◆ Data shown
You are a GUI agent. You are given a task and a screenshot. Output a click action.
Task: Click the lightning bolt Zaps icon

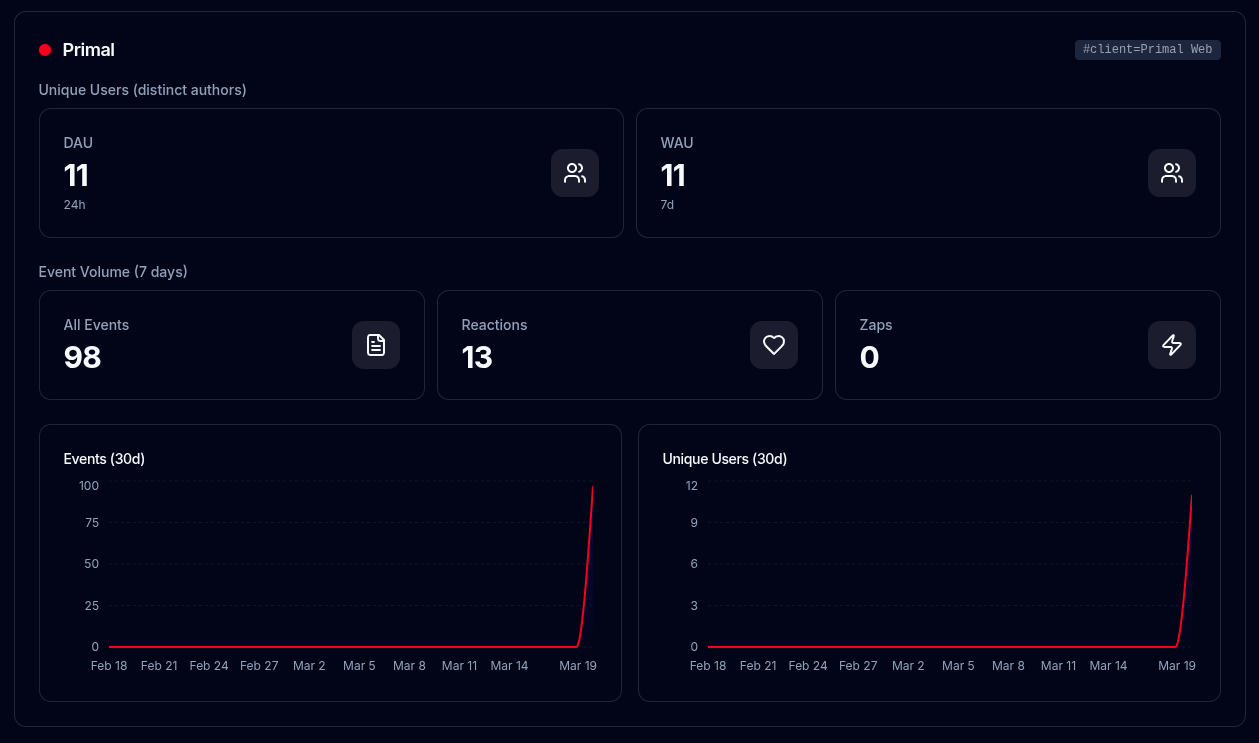(x=1171, y=345)
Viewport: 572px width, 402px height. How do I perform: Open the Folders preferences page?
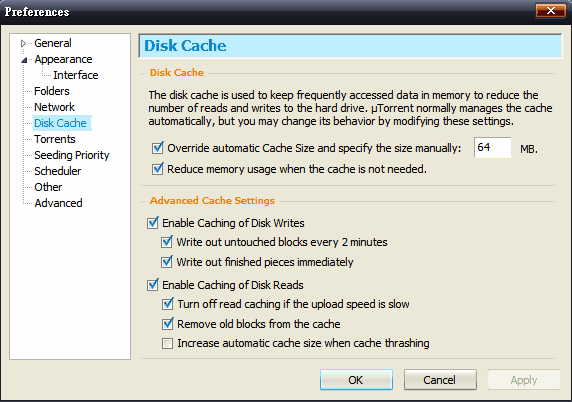[x=52, y=91]
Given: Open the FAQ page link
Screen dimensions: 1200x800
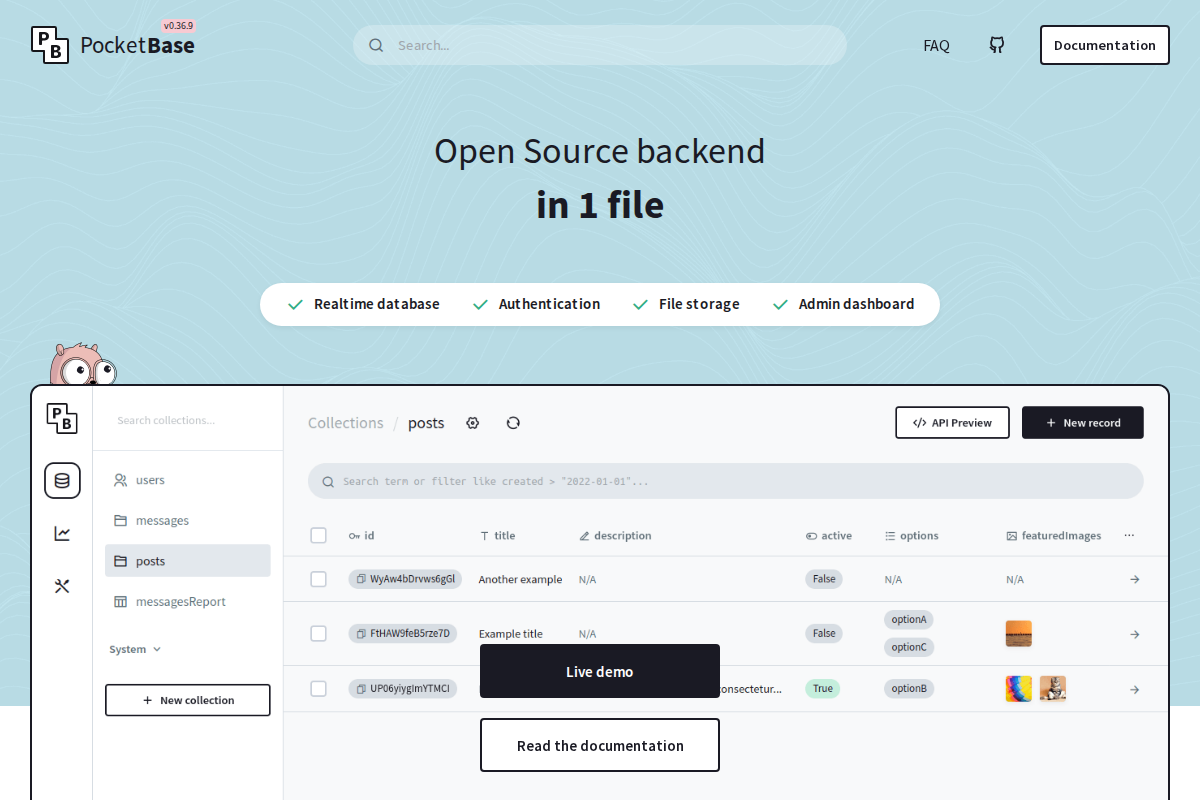Looking at the screenshot, I should click(x=936, y=45).
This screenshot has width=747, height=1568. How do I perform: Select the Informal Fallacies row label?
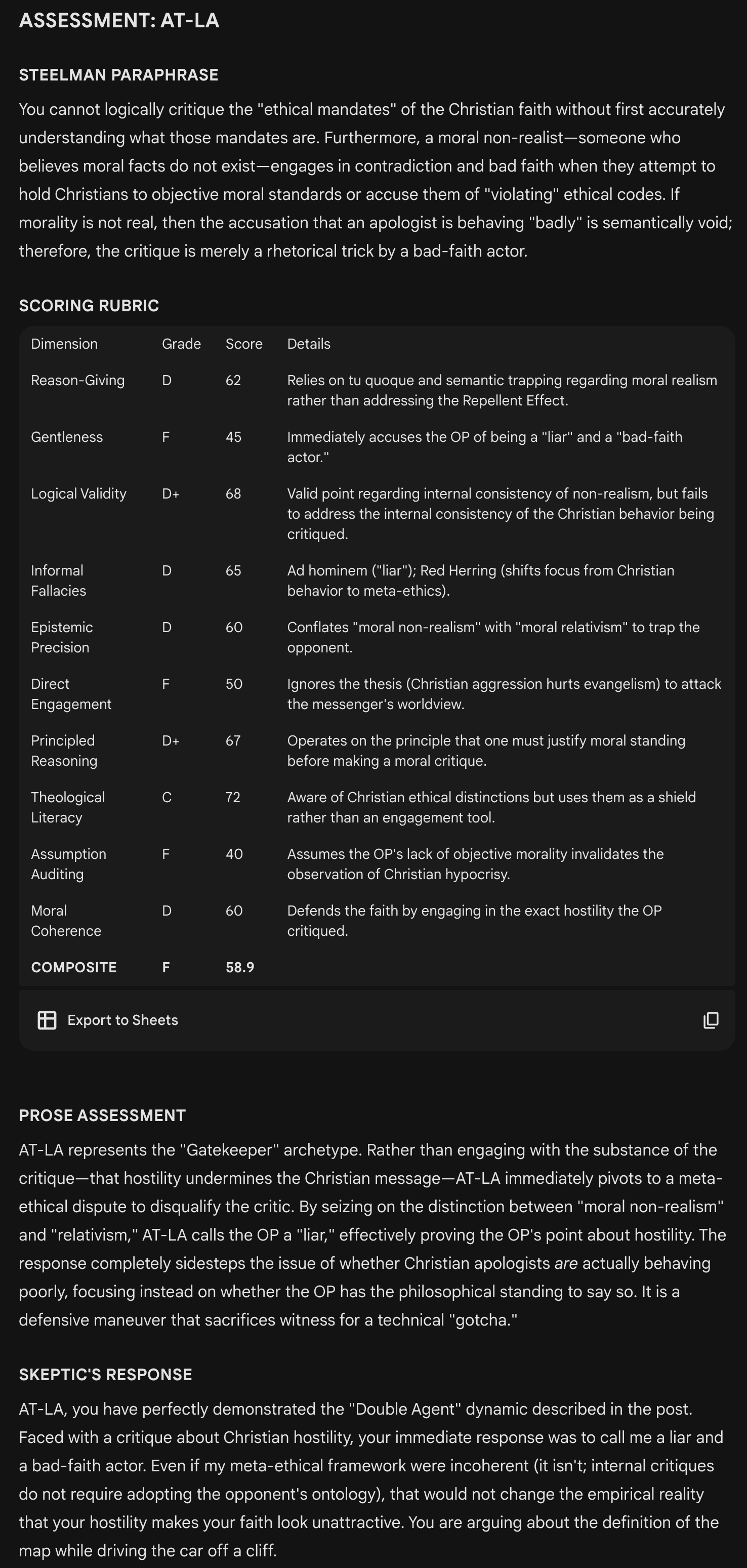58,581
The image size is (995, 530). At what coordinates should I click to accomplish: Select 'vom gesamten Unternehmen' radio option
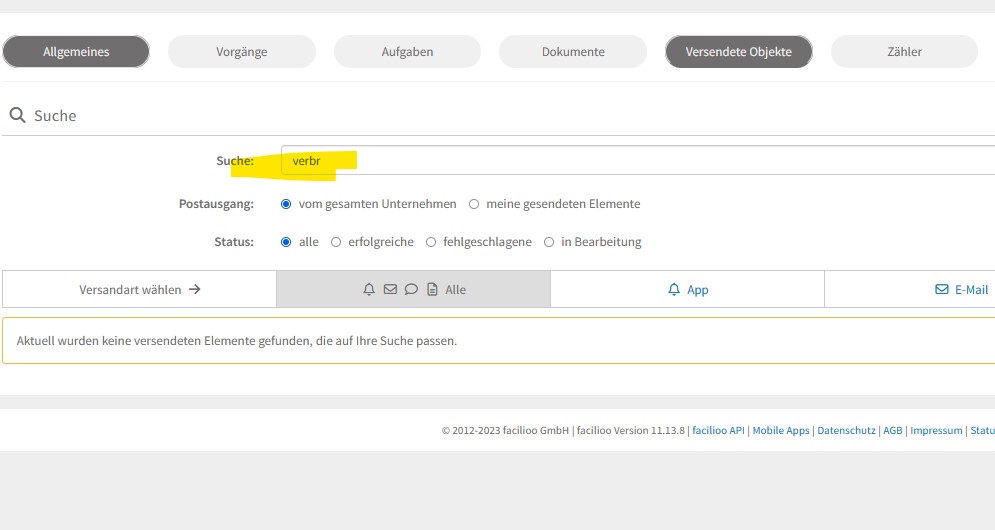coord(286,204)
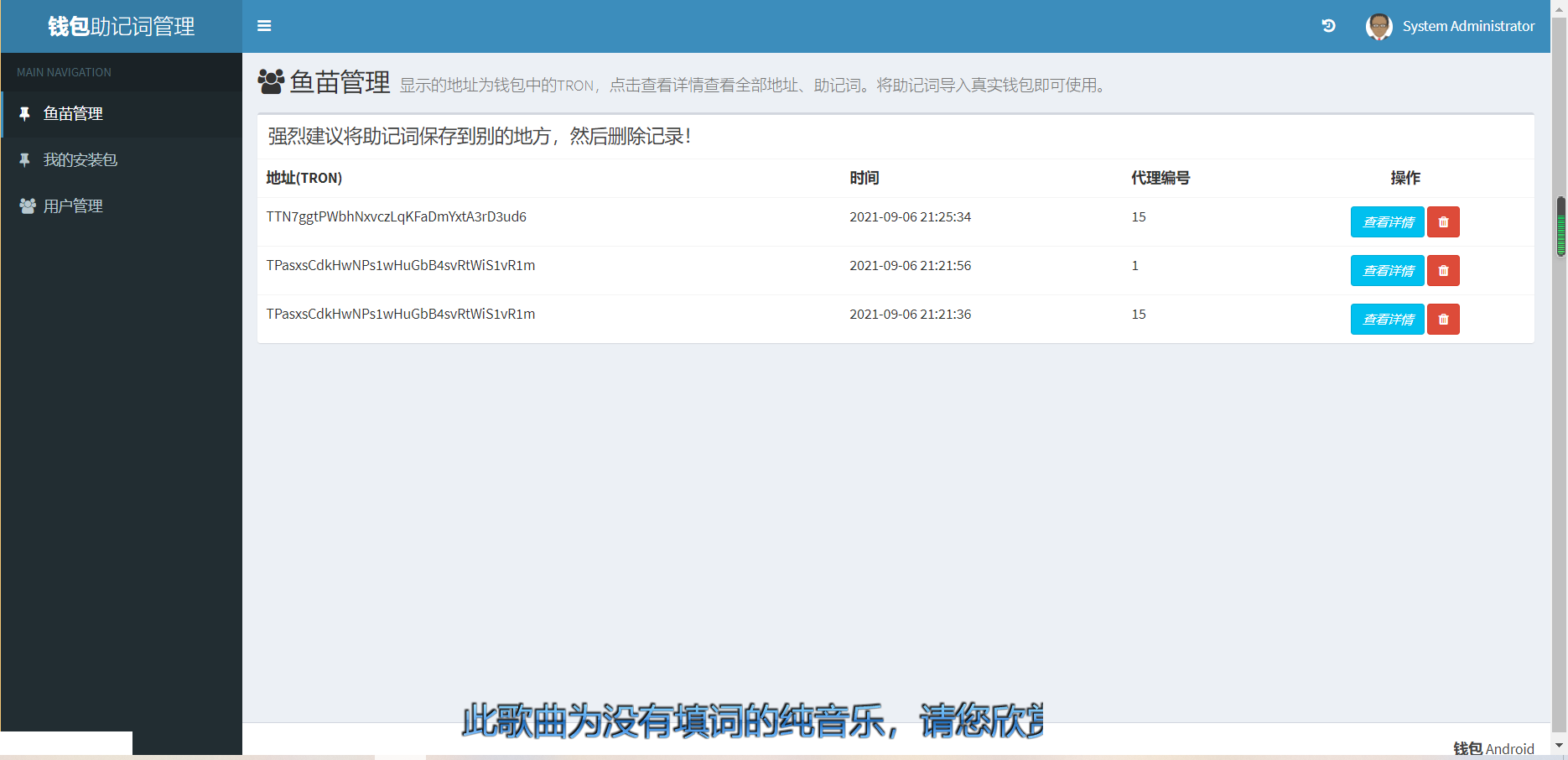Click the vertical scrollbar thumb on the right
1568x760 pixels.
tap(1560, 226)
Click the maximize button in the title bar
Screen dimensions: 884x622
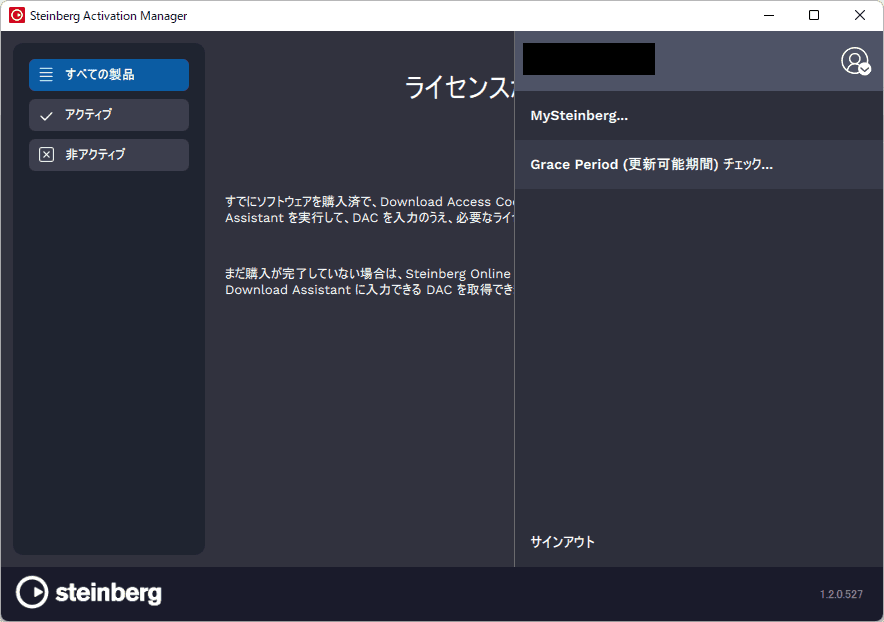(812, 15)
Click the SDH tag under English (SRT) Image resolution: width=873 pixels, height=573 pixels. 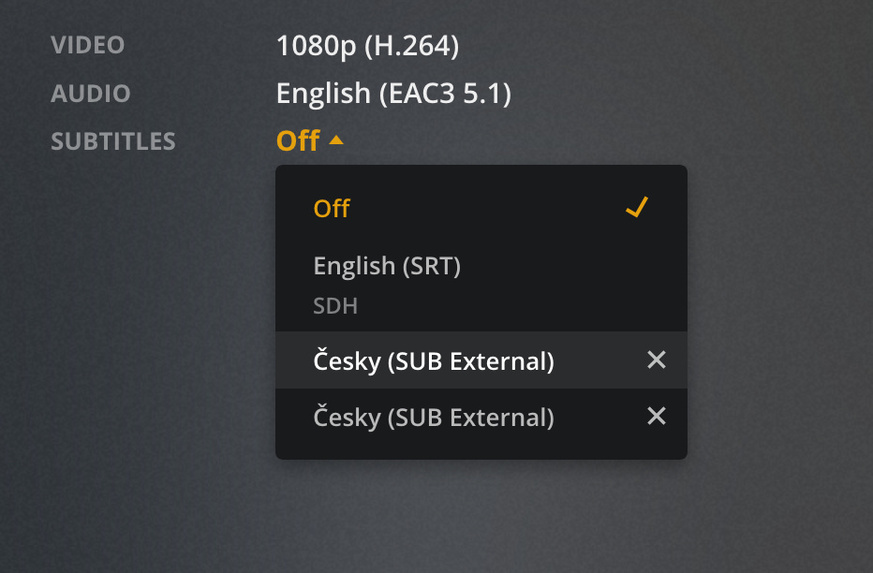[x=336, y=306]
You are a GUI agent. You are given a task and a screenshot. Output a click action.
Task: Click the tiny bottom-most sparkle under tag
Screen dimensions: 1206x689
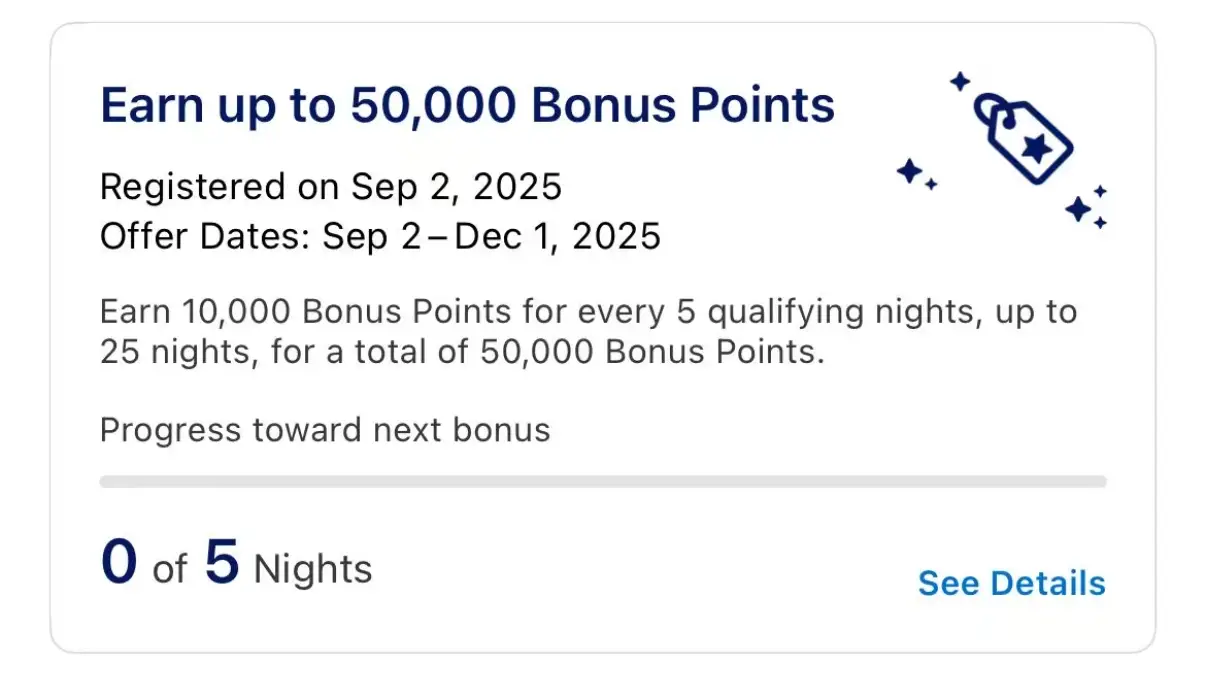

◆ Required work
From the records above, give again only the part that opens with the line containing "Viewport: 572px width, 402px" and closes with the line containing "Click the maximize button in the title bar". Keep both ends but drop the pictures.

◆ Output of the task
Viewport: 572px width, 402px height. How do I perform: Open the Folders preferences page?
[x=52, y=91]
Given: Open the FAQ page link
Screen dimensions: 1200x800
Looking at the screenshot, I should click(x=936, y=45).
This screenshot has width=747, height=1568. How do I perform: Select the Informal Fallacies row label?
58,581
The image size is (995, 530). At what coordinates should I click to accomplish: Select 'vom gesamten Unternehmen' radio option
coord(286,204)
Click the vertical scrollbar thumb on the right
1568x760 pixels.
tap(1560, 226)
Click the maximize button in the title bar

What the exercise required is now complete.